From Tom's Desk

The 2019 CMS Final Call Letter is out and there were no big surprises. You can find a brief summary here.
Most of the recommendations in the draft letter from back in January were accepted, but there’s one tidbit which can make a bid impact on your bottom line.

Before November, 2017, it was CMS’ interpretation that every Medicare and Medicare Advantage beneficiary had to enjoy the same basic package of benefits, regardless of program or location.
That’s no longer the case.
Beginning in 2019, Medicare Advantage Organizations (MAOs) will be able to tailor benefits to specific populations based on disease burden and health status. 
The standard is no longer, “everybody must have the same coverage.” It’s now “similarly situated individuals must be treated uniformly.”
That’s a huge deal. No more “one size fits all,” more like,” you get what you need.”
Your patients will soon be able to enjoy a benefit package customized to their own personal medical requirements.
Whether they have COPD, diabetes or heart failure, they’re going to be able to get packages of benefits tailored just for them.
As long as “similarly situated individuals are treated uniformly,” the benefit sets will be limited only by the imaginations of the MAOs that come up with them.
And If you’re the one to connect them with that great coverage, they will be bonded with you for life.
Creating that connection will be insanely complex unless you have relationships with your insurers.  Now is the time to start meeting with them and gain an understanding of what’s expected to be on offer by the MAOs in 2019 in response to this new flexibility.
Then you can create or reinforce systems which connect beneficiaries to agents so that your patient can choose from the best benefit packages available---packages that will be far more valuable than in the past.
Facilitate that connection, and those patients will be yours---forever.

You Should Know

Of all the changes announced by CMS in its final call letter, one proposed change didn’t make the cut.
It looks like the risk-adjustment for total disease burden is going to be put off until at least 2020 to create more time for study. You can read more about that proposed adjustment here.
Although it’s a “final” decision by CMS, the total disease burden adjustment is actually mandated by law by the 21st Century Cures Act.

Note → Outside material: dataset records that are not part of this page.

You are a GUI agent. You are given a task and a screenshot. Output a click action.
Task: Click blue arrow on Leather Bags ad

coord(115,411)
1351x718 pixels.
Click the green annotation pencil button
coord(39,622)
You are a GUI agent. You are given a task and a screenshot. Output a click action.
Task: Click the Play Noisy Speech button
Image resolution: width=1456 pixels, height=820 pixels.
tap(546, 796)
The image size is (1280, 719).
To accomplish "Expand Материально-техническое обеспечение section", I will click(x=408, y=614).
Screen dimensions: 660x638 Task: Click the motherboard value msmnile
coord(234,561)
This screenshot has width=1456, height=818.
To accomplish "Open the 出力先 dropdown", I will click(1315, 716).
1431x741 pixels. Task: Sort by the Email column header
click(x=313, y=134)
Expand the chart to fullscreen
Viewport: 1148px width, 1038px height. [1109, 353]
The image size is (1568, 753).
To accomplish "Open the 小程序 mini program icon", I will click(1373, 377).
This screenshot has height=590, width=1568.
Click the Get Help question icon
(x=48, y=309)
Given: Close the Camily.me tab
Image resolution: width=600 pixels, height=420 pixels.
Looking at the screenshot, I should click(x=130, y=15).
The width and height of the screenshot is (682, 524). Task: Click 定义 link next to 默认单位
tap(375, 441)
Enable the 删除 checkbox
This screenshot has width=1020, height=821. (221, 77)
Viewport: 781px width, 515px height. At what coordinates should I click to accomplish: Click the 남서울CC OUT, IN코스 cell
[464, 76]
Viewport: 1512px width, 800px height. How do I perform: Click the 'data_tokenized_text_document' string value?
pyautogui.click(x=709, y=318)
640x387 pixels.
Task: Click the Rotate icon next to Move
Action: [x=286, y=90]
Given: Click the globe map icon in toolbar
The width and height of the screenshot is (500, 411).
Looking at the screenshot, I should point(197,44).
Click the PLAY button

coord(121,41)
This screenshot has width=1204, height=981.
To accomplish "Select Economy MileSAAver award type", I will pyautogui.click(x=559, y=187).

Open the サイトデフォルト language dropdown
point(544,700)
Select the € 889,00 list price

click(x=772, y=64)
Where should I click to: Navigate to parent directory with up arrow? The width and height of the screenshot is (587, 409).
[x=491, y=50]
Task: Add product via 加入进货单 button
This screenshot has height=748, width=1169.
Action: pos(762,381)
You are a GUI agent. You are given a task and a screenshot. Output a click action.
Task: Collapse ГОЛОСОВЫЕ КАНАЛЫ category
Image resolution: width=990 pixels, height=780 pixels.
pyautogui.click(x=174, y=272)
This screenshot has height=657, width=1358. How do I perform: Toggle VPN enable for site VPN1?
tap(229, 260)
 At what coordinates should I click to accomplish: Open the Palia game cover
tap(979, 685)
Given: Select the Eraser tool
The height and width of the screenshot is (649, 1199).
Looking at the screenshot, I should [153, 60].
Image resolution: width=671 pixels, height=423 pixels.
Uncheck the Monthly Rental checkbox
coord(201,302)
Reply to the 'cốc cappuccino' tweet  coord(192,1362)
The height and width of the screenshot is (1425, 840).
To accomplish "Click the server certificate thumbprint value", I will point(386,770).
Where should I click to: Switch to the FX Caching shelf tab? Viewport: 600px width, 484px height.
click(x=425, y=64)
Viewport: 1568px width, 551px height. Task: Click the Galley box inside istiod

If some legislators get a bee in their bonnet about the delay, it may be implemented outside the normal decision cycle.
At worse, it means you won’t get quite the payoff for comprehensive patient coding, at least not until 2020.
That doesn’t mean you shouldn’t do it, it just means now you need to do it exceptionally well.

Tip From Tom

Atherosclerosis of the Aorta ICD-10 I70.0.  Most of your patients have it. Most don’t have it documented or addressed. Do so and it’ll increase your monthly capitation by up to 30%.  What are you waiting for?